Document and Publish
Opened this issue · 13 comments
In 2021, let's consider
a) Creating a good document explaining the software design
b) Publishing on arxiv.org and in a relevant conference/publication if feasible.
There are gaps (like a good test suite, and a way to measure metrics better as in #84 )
Thoughts, @avinashvarna @vvasuki ?
Chuck the "good document". Use a website instead - (eg. https://jyotisham.github.io/jyotisha/software/ hosted from https://github.com/jyotisham/jyotisha/tree/master/hugo-source ) for design, and readthedocs type service for API doc .
For propaganda via conference/ publication - you anyway need a separate doc (with some content copied form the site).
Good idea! More documentation is always better. I am not very familiar with the Sanskrit NLP conferences, but if there is a novel component in our implementation, then we can submit it.
- I don't think @kmadathil meant a word doc, and I am fine with wiki/website as appropriate.
- Regarding metrics, I read a few papers published recently on this topic. Several use the sandhikosh described in this paper as a benchmark. I will open an issue to add this to our testing and use the same metrics.
An online document/web-page is fine, but we're at a sufficiently advanced stage to document our software design. Once it's documented, we can explore exactly how novel it is. I suspect at least part of it must be, since there aren't many competitors that start from any string and provide a grammatical parse, splitting sandhi along the way. (Are there any that do all of this?)
Avinash, can you post some of the recent literature on sandhi that you read? Thanks for posting sandhikosh, we should migrate our test infrastructure to it as the first step.

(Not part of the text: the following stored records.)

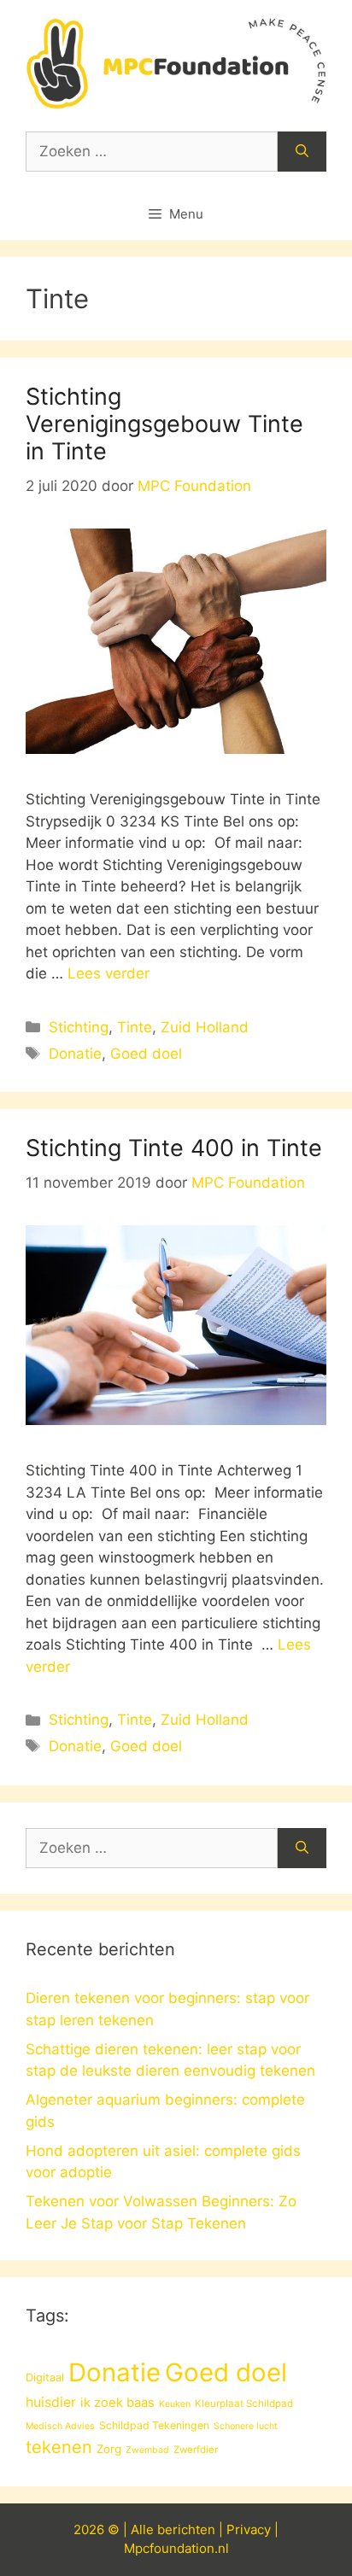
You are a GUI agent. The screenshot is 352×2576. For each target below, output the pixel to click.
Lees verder (108, 973)
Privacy (248, 2529)
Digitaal (45, 2377)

Don't the INRIA and UoH tools provide a parse along with the splits? A search also found this link, but I couldn't find an interface/source - https://www.appliedsyntax.com/sanskrit-parsing
Most of the recent literature has been focused on using Neural Network based approaches. Most of the papers on this list for example that use the sandhikosh as the benchmark are a good place to start. The latest paper I read was actually posted on the sanskrit-programmers list - https://www.linkedin.com/posts/prathosh-ap-phd-50ab9511_preprint-of-sandhi-paper-ugcPost-6716237804055199744-JBDu/
It would be good to survey alternatives. UoH provides a parse, if you go by their publications. I haven't tried INRIAs parser. A good testset for parses (analogous to SandhiKosh) would be a way to compare ourselves and look for areas of improvement.
From what I could read
- UoH does not start from an un-split sentence - they assume a sandhi split sentence. However, their graph based approach is most akin to our vakya analyzer.
- SHR (Sanskrit Heritage Reader - Goyal and Huet 2016) splits sentences, but does not do sentence analysis
- IIT-Kgp (Pawan Goyal &co) do splitting and joint splitting/morphological analysis, but using NN methods. They have the best results.
If we can grab the DCS10K used by the IIT-Kgp papers, we can compare against them
I am not very familiar with the Sanskrit NLP conferences
There are only two around.
I have updated the documentation with more information about our internals.
a) Creating a good document explaining the software design
Installing instructions would be a good place to start from.
@gasyoun - Install is as simple as pip install sanskrit_parser
, which is documented.
If your concern is about the MS VC++ dependency on gensim, please take it up with them. Your alternative is to run Linux (which I recommend), but you'll need to install build-essentials there as well. This is a gensim requirement, not for our code.
We will explore alternatives to gensim.
Your alternative is to run Linux (which I recommend)
To split 4000 samasas? No, thanks. I will have to find an another alternative.
Your alternative is to run Linux (which I recommend)
To split 4000 samasas? No, thanks. I will have to find an another alternative.
Since I like to keep track of such, it'd be useful if you notify us of any alternative you find (preferably accompanied by a brief review).